Solving Data Science Exercises With Codex

So I finally got time this week to take codex out for a spin. I decided what better to do than have codex go ahead and do some of the exercises I teach to my data science students when they’re learning data science. I’ll be able to answer the question of is AI better at data science than data scientists?

Anyways I got an on surprising results that the exercises that I didn’t really teach are all over the Internet, and codex has already memorized them :-). I’ve included an unedited version of the video below if anyone wants to check out the results: Is Openai Codex Smarter Than A Data Scientist?!? - YouTube

I’ll be trying to find harder and more obscure exercises for future videos.
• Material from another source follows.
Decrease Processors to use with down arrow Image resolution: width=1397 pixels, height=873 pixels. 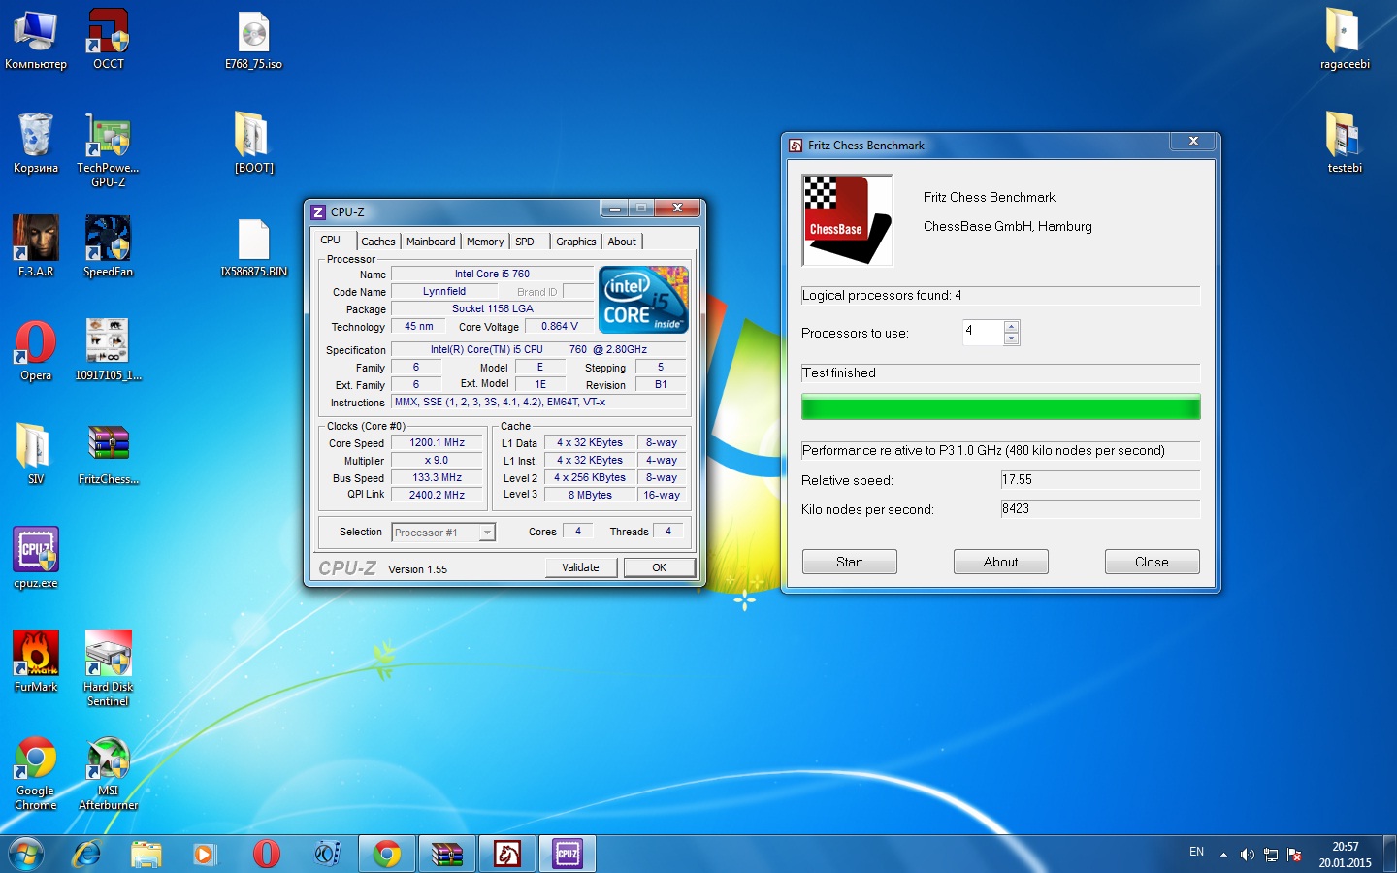coord(1012,339)
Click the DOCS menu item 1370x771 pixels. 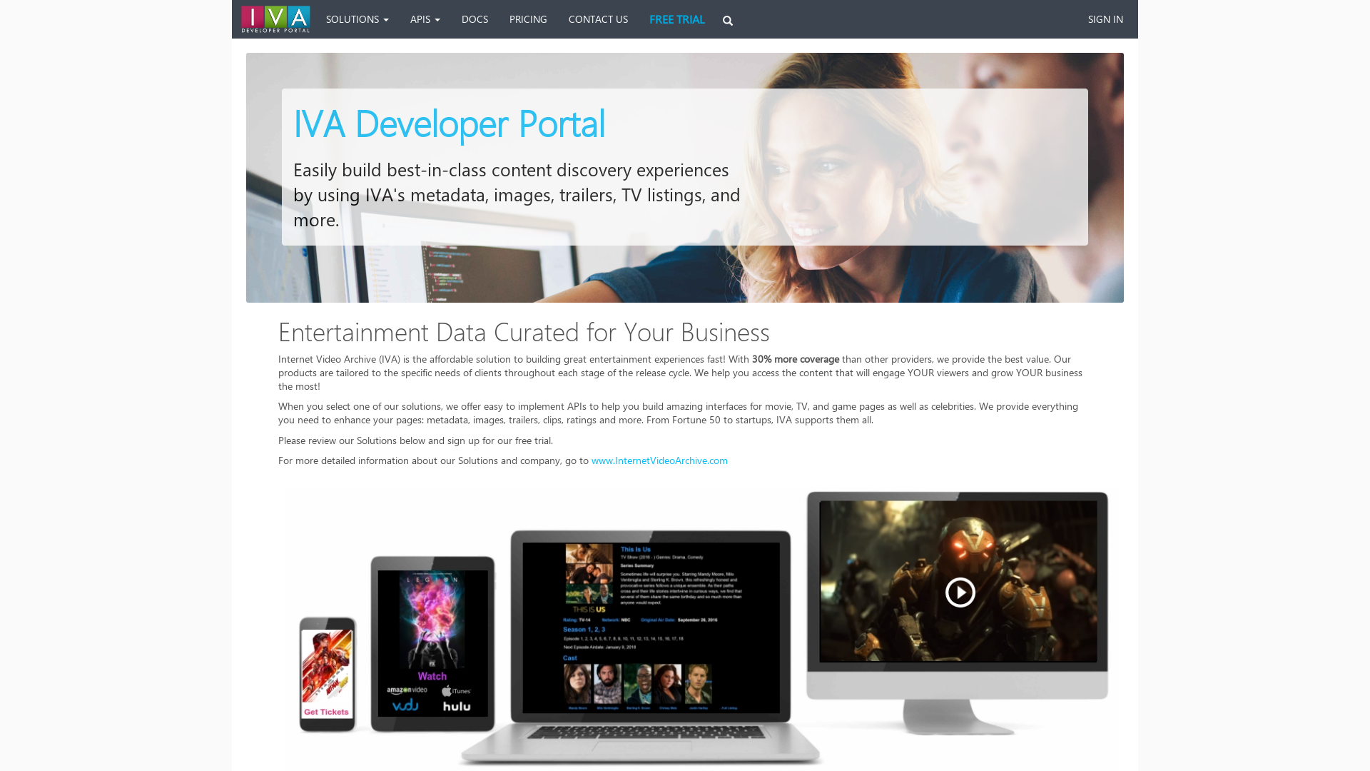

But this is a fairly fun problem for teachers of the future, if AI can solve simple math and data science problems, grading homework starts to seem a little less relevant.

p.s. I currently have the video unlisted, and contacted openai support to ask if this type of video would be acceptable. To my knowledge it is, but do you let me know if y’all would prefer this type of video not to be released!


Thanks! This is a very interesting video. I assume you’ve had many students over the years who posted their solutions on Github. None of them posted it in the output format probably (where the instructions are written as comments), but otherwise the task seems well memorized. Very curious what your investigations result in as you try it on unseen problems. If you’d like to get a quick response on this video, you can contact, but to me this content seems fine to be released. Also If you’re interested in using gpt3 / codex in your classroom more broadly (and would like to give students access), DM me your email and I can put you in touch for how we could support that.


I have tried the same thing from the other side (I am a student and tried using it for a data science class. not this one :-)). Even with more advanced exercises that are not present verbatim on Github, it’s one of the best use-cases for the model I have found so far - in particular for the menial aspects like visualizing results and preprocessing the data.

I think it would be a brilliant tool for teaching - instead of spending 90% of the time fiddling with python libraries and reading NumPy documentation, it allows for extremely fast experimentation and for focusing on understanding the actual underlying concepts, which has always been my frustration when taking this type of class: getting the libraries to work for you takes so much effort that there is little time left for actually learning the materials.

Visualizing and prototyping with codex is so fast that I also always have it open on the side when studying the theoretical parts of the class - it allows me to quickly try things and test my understanding in a way that would never have been possible (timewise) if I had to write everything by hand.